**MATERIAL TO PROCESS:**
- - -
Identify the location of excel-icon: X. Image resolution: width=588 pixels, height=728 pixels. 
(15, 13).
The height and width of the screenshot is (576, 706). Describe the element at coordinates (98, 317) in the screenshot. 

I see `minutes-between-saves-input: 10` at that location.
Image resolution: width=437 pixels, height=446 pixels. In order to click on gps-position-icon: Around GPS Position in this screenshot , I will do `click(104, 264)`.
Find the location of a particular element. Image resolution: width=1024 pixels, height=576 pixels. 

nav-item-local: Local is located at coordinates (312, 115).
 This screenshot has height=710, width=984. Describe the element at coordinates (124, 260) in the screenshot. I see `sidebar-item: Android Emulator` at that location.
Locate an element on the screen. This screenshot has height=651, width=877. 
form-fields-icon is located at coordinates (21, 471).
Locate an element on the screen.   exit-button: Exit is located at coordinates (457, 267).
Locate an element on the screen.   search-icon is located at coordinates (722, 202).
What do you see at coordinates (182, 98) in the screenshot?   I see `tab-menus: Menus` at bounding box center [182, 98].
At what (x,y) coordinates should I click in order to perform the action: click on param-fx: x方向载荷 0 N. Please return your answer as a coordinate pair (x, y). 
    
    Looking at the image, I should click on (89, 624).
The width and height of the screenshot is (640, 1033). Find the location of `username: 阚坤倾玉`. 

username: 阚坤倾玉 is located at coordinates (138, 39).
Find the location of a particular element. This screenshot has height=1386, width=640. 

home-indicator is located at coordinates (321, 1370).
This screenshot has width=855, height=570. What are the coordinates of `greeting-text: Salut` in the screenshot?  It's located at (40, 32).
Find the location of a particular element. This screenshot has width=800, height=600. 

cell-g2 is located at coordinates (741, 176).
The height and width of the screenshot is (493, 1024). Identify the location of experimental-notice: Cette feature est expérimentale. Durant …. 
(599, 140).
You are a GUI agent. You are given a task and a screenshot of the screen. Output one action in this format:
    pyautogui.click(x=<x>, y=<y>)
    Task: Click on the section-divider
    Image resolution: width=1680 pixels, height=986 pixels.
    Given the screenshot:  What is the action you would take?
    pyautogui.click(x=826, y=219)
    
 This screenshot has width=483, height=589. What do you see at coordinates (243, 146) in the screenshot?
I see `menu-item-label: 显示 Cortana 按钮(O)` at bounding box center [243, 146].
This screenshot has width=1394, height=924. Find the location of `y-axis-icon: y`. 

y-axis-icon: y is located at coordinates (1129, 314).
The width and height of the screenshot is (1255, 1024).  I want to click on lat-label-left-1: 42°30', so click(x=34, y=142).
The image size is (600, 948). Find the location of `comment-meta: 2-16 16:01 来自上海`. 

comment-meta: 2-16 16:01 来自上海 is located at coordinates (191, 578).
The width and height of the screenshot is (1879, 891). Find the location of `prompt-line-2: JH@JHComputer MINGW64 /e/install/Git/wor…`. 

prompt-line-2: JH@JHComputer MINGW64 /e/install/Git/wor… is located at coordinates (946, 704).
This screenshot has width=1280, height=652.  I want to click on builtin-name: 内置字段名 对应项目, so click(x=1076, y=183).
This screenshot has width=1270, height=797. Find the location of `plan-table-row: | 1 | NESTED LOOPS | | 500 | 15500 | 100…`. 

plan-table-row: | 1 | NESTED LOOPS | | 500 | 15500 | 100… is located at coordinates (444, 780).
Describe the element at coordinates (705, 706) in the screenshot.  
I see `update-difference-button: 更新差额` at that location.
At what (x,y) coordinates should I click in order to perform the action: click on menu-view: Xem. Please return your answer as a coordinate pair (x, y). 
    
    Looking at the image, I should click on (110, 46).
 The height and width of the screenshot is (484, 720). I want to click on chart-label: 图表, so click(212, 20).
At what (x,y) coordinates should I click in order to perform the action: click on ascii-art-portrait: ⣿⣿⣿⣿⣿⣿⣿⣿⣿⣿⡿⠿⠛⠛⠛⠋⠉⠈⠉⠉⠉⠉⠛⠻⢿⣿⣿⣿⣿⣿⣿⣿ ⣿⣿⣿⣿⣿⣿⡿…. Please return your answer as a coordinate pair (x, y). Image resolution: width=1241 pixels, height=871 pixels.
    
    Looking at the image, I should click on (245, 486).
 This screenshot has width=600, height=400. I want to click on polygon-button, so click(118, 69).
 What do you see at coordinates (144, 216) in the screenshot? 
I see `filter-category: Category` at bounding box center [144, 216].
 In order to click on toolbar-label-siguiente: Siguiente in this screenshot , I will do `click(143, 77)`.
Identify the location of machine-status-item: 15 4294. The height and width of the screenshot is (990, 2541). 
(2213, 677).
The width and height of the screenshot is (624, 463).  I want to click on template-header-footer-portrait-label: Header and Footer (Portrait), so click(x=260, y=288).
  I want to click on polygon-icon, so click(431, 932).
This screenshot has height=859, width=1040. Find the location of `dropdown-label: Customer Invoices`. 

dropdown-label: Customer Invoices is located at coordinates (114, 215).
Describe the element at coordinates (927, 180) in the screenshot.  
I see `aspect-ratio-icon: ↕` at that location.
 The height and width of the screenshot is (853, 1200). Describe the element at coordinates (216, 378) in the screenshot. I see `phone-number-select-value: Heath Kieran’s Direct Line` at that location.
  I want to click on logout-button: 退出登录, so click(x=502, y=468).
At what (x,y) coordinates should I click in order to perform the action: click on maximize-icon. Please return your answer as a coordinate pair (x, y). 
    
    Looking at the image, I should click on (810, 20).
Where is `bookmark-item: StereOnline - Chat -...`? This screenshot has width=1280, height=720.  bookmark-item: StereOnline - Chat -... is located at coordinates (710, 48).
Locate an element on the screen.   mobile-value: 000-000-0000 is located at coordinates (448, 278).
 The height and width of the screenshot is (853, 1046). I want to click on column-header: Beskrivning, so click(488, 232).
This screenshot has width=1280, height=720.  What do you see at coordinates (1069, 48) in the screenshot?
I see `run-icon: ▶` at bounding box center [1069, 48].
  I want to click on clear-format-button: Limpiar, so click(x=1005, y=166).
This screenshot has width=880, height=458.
- - -
**WHAT YOU WILL DO:**
Copy all of the material above word for word, keeping every line as it appears.

**RESPONSE AREA:**
Identify the location of excel-icon: X. Image resolution: width=588 pixels, height=728 pixels. 
(15, 13).
The height and width of the screenshot is (576, 706). Describe the element at coordinates (98, 317) in the screenshot. 

I see `minutes-between-saves-input: 10` at that location.
Image resolution: width=437 pixels, height=446 pixels. In order to click on gps-position-icon: Around GPS Position in this screenshot , I will do `click(104, 264)`.
Find the location of a particular element. Image resolution: width=1024 pixels, height=576 pixels. 

nav-item-local: Local is located at coordinates (312, 115).
 This screenshot has height=710, width=984. Describe the element at coordinates (124, 260) in the screenshot. I see `sidebar-item: Android Emulator` at that location.
Locate an element on the screen. This screenshot has height=651, width=877. 
form-fields-icon is located at coordinates (21, 471).
Locate an element on the screen.   exit-button: Exit is located at coordinates (457, 267).
Locate an element on the screen.   search-icon is located at coordinates (722, 202).
What do you see at coordinates (182, 98) in the screenshot?   I see `tab-menus: Menus` at bounding box center [182, 98].
At what (x,y) coordinates should I click in order to perform the action: click on param-fx: x方向载荷 0 N. Please return your answer as a coordinate pair (x, y). 
    
    Looking at the image, I should click on (89, 624).
The width and height of the screenshot is (640, 1033). Find the location of `username: 阚坤倾玉`. 

username: 阚坤倾玉 is located at coordinates (138, 39).
Find the location of a particular element. This screenshot has height=1386, width=640. 

home-indicator is located at coordinates (321, 1370).
This screenshot has width=855, height=570. What are the coordinates of `greeting-text: Salut` in the screenshot?  It's located at (40, 32).
Find the location of a particular element. This screenshot has width=800, height=600. 

cell-g2 is located at coordinates (741, 176).
The height and width of the screenshot is (493, 1024). Identify the location of experimental-notice: Cette feature est expérimentale. Durant …. 
(599, 140).
You are a GUI agent. You are given a task and a screenshot of the screen. Output one action in this format:
    pyautogui.click(x=<x>, y=<y>)
    Task: Click on the section-divider
    Image resolution: width=1680 pixels, height=986 pixels.
    Given the screenshot:  What is the action you would take?
    pyautogui.click(x=826, y=219)
    
 This screenshot has width=483, height=589. What do you see at coordinates (243, 146) in the screenshot?
I see `menu-item-label: 显示 Cortana 按钮(O)` at bounding box center [243, 146].
This screenshot has width=1394, height=924. Find the location of `y-axis-icon: y`. 

y-axis-icon: y is located at coordinates (1129, 314).
The width and height of the screenshot is (1255, 1024).  I want to click on lat-label-left-1: 42°30', so click(x=34, y=142).
The image size is (600, 948). Find the location of `comment-meta: 2-16 16:01 来自上海`. 

comment-meta: 2-16 16:01 来自上海 is located at coordinates (191, 578).
The width and height of the screenshot is (1879, 891). Find the location of `prompt-line-2: JH@JHComputer MINGW64 /e/install/Git/wor…`. 

prompt-line-2: JH@JHComputer MINGW64 /e/install/Git/wor… is located at coordinates (946, 704).
This screenshot has width=1280, height=652.  I want to click on builtin-name: 内置字段名 对应项目, so click(x=1076, y=183).
This screenshot has width=1270, height=797. Find the location of `plan-table-row: | 1 | NESTED LOOPS | | 500 | 15500 | 100…`. 

plan-table-row: | 1 | NESTED LOOPS | | 500 | 15500 | 100… is located at coordinates (444, 780).
Describe the element at coordinates (705, 706) in the screenshot.  
I see `update-difference-button: 更新差额` at that location.
At what (x,y) coordinates should I click in order to perform the action: click on menu-view: Xem. Please return your answer as a coordinate pair (x, y). 
    
    Looking at the image, I should click on (110, 46).
 The height and width of the screenshot is (484, 720). I want to click on chart-label: 图表, so click(212, 20).
At what (x,y) coordinates should I click in order to perform the action: click on ascii-art-portrait: ⣿⣿⣿⣿⣿⣿⣿⣿⣿⣿⡿⠿⠛⠛⠛⠋⠉⠈⠉⠉⠉⠉⠛⠻⢿⣿⣿⣿⣿⣿⣿⣿ ⣿⣿⣿⣿⣿⣿⡿…. Please return your answer as a coordinate pair (x, y). Image resolution: width=1241 pixels, height=871 pixels.
    
    Looking at the image, I should click on (245, 486).
 This screenshot has width=600, height=400. I want to click on polygon-button, so click(118, 69).
 What do you see at coordinates (144, 216) in the screenshot? 
I see `filter-category: Category` at bounding box center [144, 216].
 In order to click on toolbar-label-siguiente: Siguiente in this screenshot , I will do `click(143, 77)`.
Identify the location of machine-status-item: 15 4294. The height and width of the screenshot is (990, 2541). 
(2213, 677).
The width and height of the screenshot is (624, 463).  I want to click on template-header-footer-portrait-label: Header and Footer (Portrait), so click(x=260, y=288).
  I want to click on polygon-icon, so click(431, 932).
This screenshot has height=859, width=1040. Find the location of `dropdown-label: Customer Invoices`. 

dropdown-label: Customer Invoices is located at coordinates (114, 215).
Describe the element at coordinates (927, 180) in the screenshot.  
I see `aspect-ratio-icon: ↕` at that location.
 The height and width of the screenshot is (853, 1200). Describe the element at coordinates (216, 378) in the screenshot. I see `phone-number-select-value: Heath Kieran’s Direct Line` at that location.
  I want to click on logout-button: 退出登录, so click(x=502, y=468).
At what (x,y) coordinates should I click in order to perform the action: click on maximize-icon. Please return your answer as a coordinate pair (x, y). 
    
    Looking at the image, I should click on (810, 20).
Where is `bookmark-item: StereOnline - Chat -...`? This screenshot has width=1280, height=720.  bookmark-item: StereOnline - Chat -... is located at coordinates (710, 48).
Locate an element on the screen.   mobile-value: 000-000-0000 is located at coordinates (448, 278).
 The height and width of the screenshot is (853, 1046). I want to click on column-header: Beskrivning, so click(488, 232).
This screenshot has width=1280, height=720.  What do you see at coordinates (1069, 48) in the screenshot?
I see `run-icon: ▶` at bounding box center [1069, 48].
  I want to click on clear-format-button: Limpiar, so click(x=1005, y=166).
This screenshot has width=880, height=458.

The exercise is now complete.